For a client using a Help Desk system that had a Work Order system internal to itself, we actually used a Work Order driver to process the Work Orders mostly in the Subscriber channel, since a JDBC driver to the Help Desk system was creating the Work Orders as synchronized objects from the Help Desk system. This in hindsight was probably the wrong way to go, since we made it a glorified loopback driver instead of a Work Order driver. We also had to process timed delayed events, but that became such a minor point in the process that we should have refactored it all out into a standalone Loopback driver.
Perhaps that is what is so confusing about the driver. You can really do with it whatever you like, and there seem to be pieces missing that are not obvious where they fit in.
As a subtle point the driver does actually event on the Subscriber channel for DirXML-WorkOrder creates and if DirXML-nwoSendToPublisher is set to true, then the create event for the work order will cause the Publisher channel to process it even if it is not really due and create a Work To Do if appropriate, or at least try. There is also some additional functionality where you can set a DirXML-nwoRepeatInterval to have it repeat and try again and again until it succeeds in building a Work To Do. There is also a DirXML-nwoRepeatCount to keep you out of an infinite loop in this case. However, this was not working in the IDM 4.01 shipping Work Order shim, and there is a bug on it, which reports it fixed but I did not have time to test and verify that it now works, but I will assume they got it right.

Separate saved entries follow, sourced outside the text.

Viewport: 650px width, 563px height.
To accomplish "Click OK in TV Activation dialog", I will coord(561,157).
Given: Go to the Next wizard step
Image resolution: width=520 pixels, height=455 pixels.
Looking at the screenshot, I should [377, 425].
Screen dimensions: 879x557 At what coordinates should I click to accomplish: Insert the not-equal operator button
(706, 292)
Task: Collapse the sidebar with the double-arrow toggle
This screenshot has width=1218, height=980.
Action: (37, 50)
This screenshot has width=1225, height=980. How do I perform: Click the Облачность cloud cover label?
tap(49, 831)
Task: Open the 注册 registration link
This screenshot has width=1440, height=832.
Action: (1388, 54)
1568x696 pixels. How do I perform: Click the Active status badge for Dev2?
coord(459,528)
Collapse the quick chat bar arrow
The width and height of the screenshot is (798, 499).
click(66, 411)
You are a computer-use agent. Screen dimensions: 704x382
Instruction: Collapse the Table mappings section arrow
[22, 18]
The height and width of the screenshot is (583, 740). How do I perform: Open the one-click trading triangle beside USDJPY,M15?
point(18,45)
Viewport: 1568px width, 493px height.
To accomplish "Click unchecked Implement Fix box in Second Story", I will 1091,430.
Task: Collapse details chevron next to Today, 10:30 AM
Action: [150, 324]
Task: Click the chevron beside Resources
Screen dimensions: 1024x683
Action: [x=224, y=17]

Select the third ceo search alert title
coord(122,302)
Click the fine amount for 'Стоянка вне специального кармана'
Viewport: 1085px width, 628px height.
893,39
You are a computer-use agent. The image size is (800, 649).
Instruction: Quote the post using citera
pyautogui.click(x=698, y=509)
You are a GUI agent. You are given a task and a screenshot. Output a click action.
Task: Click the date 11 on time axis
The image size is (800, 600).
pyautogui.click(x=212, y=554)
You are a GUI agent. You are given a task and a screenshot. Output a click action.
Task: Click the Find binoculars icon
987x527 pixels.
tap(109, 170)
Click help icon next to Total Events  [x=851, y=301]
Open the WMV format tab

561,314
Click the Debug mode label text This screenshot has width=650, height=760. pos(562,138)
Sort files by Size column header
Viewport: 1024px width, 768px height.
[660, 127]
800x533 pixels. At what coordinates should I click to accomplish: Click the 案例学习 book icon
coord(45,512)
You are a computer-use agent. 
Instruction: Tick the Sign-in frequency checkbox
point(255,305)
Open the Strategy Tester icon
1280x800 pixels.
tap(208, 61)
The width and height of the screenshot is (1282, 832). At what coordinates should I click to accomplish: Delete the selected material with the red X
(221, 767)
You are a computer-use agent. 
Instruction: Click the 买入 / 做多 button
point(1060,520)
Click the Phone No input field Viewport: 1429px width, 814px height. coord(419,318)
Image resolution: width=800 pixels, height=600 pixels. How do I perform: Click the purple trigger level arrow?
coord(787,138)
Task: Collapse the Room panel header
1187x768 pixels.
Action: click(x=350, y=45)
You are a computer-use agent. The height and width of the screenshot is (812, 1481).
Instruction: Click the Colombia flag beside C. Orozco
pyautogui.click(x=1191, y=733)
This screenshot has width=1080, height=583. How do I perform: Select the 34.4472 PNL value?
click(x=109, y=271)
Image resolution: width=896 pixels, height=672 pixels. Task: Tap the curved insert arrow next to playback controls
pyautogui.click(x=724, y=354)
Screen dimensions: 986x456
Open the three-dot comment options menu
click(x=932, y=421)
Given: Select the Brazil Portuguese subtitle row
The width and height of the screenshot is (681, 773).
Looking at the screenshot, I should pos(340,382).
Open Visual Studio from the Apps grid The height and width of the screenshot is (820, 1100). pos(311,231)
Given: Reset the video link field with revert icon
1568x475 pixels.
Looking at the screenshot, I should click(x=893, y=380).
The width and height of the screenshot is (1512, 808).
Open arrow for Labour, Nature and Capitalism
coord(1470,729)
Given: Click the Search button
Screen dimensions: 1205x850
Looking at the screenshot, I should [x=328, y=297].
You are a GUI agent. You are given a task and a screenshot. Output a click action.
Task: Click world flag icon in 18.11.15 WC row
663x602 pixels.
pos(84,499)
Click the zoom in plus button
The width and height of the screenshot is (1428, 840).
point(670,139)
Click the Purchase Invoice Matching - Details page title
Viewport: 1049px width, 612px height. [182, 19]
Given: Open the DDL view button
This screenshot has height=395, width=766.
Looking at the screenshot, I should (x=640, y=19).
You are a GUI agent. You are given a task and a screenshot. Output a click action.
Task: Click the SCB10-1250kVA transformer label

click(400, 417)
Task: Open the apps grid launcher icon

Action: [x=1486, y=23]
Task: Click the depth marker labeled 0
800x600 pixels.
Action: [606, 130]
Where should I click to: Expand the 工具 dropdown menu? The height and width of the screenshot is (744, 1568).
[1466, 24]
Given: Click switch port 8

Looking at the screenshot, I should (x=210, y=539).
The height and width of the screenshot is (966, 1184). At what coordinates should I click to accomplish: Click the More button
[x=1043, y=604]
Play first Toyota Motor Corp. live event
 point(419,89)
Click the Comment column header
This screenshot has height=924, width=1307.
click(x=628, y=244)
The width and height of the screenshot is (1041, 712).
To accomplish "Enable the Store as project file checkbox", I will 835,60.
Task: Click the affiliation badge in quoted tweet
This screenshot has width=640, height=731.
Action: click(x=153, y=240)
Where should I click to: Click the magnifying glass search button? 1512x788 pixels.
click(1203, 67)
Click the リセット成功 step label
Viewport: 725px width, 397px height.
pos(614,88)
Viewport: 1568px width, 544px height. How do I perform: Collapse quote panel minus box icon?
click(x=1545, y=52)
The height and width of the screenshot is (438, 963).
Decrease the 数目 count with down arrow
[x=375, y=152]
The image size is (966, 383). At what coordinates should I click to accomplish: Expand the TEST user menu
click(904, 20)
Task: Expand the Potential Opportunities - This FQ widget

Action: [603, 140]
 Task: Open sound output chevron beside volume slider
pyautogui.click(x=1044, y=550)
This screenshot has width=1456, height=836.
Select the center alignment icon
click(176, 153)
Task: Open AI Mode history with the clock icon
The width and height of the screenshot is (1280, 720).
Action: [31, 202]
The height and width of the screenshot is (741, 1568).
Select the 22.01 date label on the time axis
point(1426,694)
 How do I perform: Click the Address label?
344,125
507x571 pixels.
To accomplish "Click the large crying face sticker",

Along that line it seems like it would be helpful to discuss some of the attributes schema supplies for a Work Order object. The Work Order driver will copy over the attributes on the Work Order, into the Work To Do that it spawns so you can pass more information along. Of course, the src-dn of the Work To Do will be the DN of the Work Order itself, so you can always go back and read the destination attribute (when in the Publisher channel) from the Work Order itself and add it into the Work To Do creation if you need more information.
There are several Time syntax attributes. These all need time written to them via IDM in CTIME, which is a count of seconds since 1970. The Time and Convert Time tokens will handle this conversion in a snap, in fact the first choice in the list of time formats is in fact CTIME. In eDirectory when you have an attribute in Time syntax the LDAP server will expose them in a different format, which confuses the heck out of people. Internally time is stored as a 32 bit integer which is a count of seconds and runs out around 2037 (or 2108 if used unsigned). Via LDAP it appears as 20120223112123Z which is YYYYMMDDHHmmSS then a time zone indicator, but safest to just use Z for Zulu or GMT or UTC time. (I know technically UTC is more complex than simply GMT and includes leap seconds, but for the sake of simplicity, it looks much the same).
The rest of the attributes are typically strings or booleans so not much special about their syntax. I will call out any interesting bits as I work through them.
When complete, it is set by the shim to configured and if anything goes wrong in creating the Work To Do (Like a Veto in the Pub channel) you get set to error by the shim. I am not sure if there are other acceptable values.
iManager will show this as the results of the Work Order.